■ **DATA SECTION**:
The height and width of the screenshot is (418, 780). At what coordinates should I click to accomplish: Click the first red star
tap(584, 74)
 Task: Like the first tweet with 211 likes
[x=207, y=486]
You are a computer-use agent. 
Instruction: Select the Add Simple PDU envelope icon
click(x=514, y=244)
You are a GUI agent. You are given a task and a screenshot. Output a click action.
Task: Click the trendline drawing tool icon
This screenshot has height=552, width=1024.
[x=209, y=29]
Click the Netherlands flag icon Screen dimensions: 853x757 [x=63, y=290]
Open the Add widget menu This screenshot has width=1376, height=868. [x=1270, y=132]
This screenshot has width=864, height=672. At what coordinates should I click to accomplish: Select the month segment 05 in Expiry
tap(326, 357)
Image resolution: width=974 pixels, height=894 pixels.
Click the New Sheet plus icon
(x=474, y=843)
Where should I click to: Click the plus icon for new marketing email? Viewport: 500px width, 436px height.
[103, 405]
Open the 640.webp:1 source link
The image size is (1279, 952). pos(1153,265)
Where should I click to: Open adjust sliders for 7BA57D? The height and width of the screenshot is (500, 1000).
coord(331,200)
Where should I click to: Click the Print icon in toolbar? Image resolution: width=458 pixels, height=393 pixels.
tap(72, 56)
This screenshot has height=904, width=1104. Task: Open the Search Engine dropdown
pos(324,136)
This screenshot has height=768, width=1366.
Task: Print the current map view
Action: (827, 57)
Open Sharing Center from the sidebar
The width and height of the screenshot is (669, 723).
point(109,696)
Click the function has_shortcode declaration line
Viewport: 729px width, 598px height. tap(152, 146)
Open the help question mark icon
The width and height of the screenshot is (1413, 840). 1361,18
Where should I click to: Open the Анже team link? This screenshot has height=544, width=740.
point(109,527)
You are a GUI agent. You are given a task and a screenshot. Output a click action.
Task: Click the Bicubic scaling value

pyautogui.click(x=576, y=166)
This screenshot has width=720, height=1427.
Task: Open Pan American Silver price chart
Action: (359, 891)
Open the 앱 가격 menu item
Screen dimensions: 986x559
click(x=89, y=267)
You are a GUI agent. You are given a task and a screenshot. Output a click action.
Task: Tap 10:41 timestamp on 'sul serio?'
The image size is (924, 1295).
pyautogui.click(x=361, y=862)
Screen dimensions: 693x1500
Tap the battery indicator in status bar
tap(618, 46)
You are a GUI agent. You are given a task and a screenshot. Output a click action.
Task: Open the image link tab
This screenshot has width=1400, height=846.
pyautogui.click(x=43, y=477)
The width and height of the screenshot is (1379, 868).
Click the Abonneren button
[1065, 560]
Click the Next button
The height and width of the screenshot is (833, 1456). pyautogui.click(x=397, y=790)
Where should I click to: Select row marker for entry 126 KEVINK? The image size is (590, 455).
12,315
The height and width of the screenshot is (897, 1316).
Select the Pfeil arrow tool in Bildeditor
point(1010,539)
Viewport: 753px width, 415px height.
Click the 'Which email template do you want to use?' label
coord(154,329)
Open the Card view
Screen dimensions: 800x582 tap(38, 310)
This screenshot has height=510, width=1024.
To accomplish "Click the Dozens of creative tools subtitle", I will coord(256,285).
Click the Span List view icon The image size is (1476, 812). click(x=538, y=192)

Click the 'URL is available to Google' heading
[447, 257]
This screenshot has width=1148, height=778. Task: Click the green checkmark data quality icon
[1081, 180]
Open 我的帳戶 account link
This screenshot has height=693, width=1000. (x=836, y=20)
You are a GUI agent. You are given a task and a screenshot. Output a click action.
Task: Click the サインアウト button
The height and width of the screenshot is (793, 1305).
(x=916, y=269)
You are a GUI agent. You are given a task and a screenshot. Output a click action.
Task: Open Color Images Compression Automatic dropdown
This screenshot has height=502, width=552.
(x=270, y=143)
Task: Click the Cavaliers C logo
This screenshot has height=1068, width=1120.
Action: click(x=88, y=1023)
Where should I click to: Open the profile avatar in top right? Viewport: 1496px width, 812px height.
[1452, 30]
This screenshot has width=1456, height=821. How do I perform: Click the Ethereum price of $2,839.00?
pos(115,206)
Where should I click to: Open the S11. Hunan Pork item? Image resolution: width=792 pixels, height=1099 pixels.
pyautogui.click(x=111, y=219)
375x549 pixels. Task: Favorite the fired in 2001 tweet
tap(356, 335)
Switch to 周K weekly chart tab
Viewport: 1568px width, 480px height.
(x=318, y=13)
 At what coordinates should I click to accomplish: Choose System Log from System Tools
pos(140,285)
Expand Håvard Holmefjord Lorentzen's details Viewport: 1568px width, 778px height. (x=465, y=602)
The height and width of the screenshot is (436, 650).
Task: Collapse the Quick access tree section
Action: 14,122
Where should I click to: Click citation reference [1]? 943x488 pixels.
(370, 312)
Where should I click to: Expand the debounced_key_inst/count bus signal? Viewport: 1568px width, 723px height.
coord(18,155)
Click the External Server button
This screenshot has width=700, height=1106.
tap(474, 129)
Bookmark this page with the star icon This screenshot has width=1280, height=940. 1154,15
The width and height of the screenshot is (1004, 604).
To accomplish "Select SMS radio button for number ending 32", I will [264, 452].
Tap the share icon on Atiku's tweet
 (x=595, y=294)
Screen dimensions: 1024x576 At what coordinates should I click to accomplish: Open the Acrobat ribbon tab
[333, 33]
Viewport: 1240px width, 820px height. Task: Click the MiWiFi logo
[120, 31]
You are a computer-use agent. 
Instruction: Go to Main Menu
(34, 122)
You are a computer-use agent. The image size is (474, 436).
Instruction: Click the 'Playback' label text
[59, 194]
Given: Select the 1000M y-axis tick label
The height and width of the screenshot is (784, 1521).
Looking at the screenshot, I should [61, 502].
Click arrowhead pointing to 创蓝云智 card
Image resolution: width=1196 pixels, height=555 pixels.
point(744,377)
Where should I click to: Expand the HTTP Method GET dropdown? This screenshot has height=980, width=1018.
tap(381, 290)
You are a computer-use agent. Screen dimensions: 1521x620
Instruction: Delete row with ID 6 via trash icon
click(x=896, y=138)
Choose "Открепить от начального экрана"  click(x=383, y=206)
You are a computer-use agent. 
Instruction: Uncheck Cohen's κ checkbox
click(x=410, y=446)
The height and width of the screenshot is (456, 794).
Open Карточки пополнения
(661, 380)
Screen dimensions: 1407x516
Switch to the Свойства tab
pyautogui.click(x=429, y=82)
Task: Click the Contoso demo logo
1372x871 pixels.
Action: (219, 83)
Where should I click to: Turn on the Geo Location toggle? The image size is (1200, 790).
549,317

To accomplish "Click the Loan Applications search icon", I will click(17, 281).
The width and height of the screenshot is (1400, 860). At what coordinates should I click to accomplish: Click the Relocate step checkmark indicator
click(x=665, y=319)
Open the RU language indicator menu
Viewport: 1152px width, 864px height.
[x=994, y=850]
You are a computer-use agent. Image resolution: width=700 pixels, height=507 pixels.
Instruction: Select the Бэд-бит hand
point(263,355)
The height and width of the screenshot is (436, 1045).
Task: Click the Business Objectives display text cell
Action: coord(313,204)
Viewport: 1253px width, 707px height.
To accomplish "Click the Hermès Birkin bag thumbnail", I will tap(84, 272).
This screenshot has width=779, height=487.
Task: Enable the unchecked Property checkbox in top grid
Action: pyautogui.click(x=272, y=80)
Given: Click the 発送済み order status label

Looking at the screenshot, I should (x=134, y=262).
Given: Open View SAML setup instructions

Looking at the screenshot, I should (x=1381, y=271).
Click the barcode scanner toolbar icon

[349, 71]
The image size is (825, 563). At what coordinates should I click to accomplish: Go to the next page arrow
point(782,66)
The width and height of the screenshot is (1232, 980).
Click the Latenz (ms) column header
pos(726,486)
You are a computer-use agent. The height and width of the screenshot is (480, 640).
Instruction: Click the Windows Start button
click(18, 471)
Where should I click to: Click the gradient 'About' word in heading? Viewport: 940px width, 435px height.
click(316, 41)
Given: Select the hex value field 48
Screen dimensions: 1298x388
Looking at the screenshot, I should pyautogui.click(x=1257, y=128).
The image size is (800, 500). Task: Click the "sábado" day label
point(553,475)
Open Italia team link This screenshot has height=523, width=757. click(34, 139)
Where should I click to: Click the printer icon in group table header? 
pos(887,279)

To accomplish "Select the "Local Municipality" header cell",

■ **TASK DESCRIPTION**: From the data, pick out every line that includes "computer".

■ **TASK OUTPUT**:
You are a computer-use agent. 
You are a computer-use agent. 
You are a computer-use agent. The image size is (474, 436).
You are a computer-use agent. Screen dimensions: 1521x620
You are a computer-use agent. 
You are a computer-use agent. Image resolution: width=700 pixels, height=507 pixels.
You are a computer-use agent. The height and width of the screenshot is (480, 640).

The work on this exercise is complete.